§ **Records supplied**:

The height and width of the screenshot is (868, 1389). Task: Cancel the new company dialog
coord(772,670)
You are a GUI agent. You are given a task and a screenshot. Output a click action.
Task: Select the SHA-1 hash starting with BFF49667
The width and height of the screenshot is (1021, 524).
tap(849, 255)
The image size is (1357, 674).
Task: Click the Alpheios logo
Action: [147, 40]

...

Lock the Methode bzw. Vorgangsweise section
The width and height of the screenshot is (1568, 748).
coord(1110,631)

--

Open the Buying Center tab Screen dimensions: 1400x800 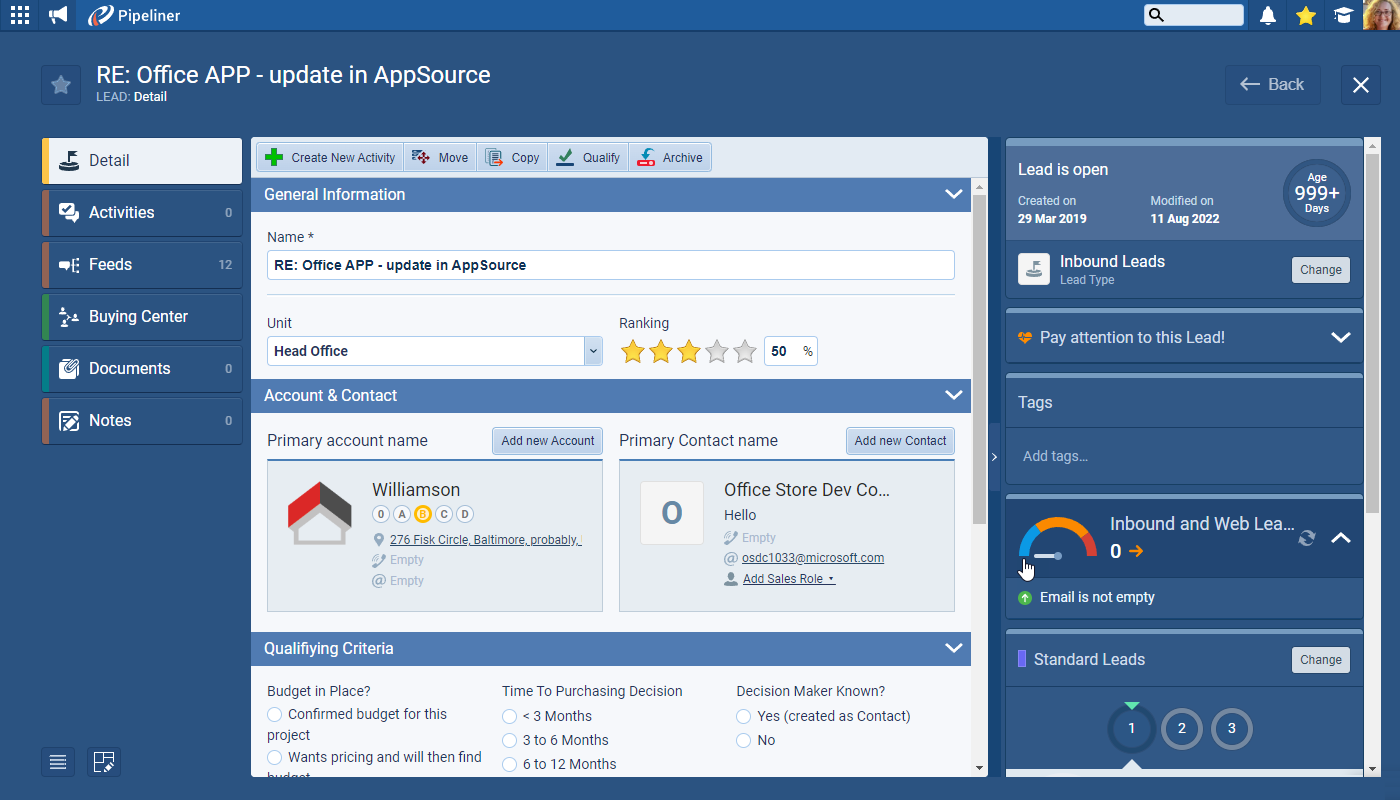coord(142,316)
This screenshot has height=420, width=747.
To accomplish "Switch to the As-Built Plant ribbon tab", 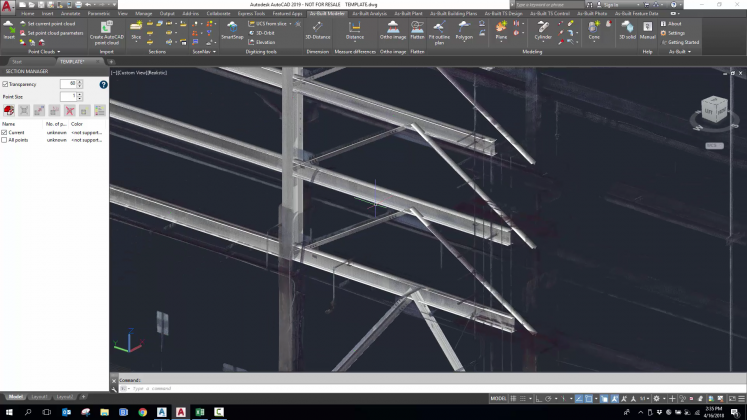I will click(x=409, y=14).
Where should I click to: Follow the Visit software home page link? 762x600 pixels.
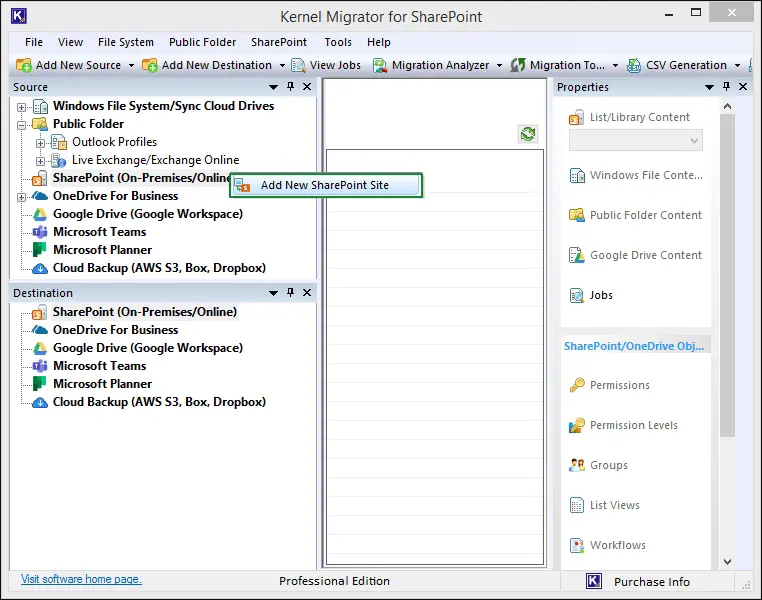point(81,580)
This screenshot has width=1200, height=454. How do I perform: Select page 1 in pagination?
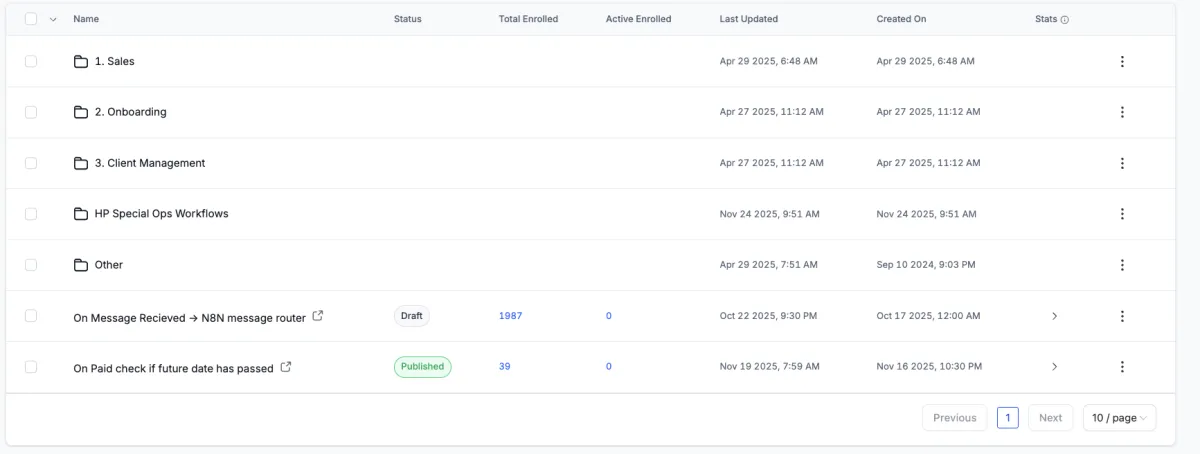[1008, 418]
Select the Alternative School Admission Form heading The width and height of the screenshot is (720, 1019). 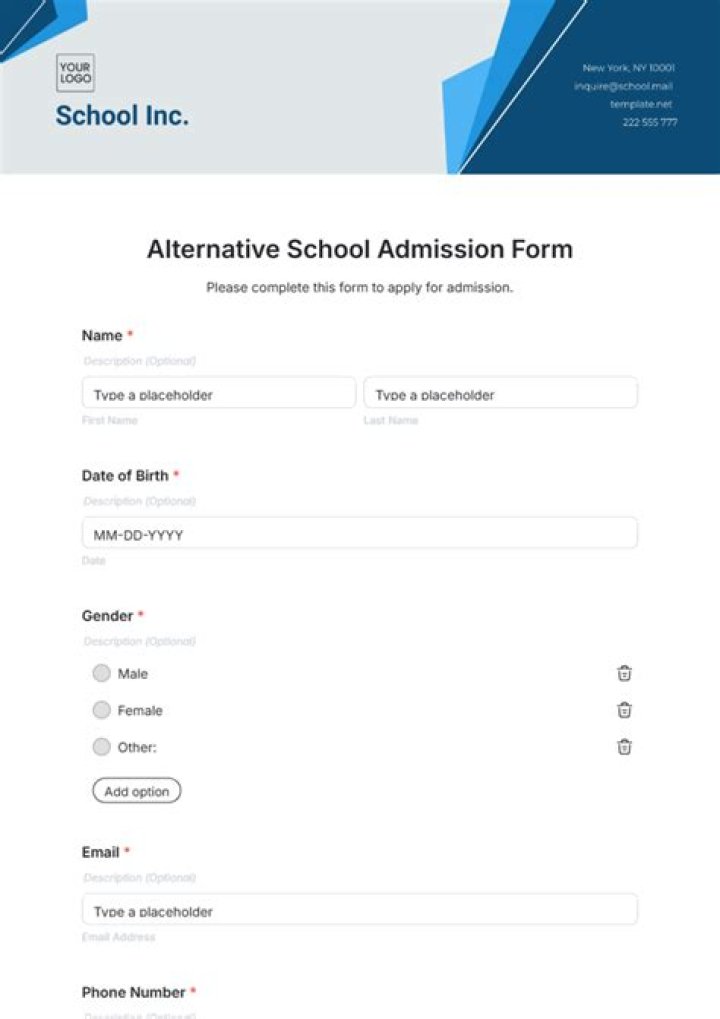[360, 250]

§ **Required work**: Would you print exactly and only the lines of the material above that run from the line with "The height and" through the line with "Task: Select the", both included?

§ **Written reply**:
The height and width of the screenshot is (868, 1389). Task: Cancel the new company dialog
coord(772,670)
You are a GUI agent. You are given a task and a screenshot. Output a click action.
Task: Select the SHA-1 hash starting with BFF49667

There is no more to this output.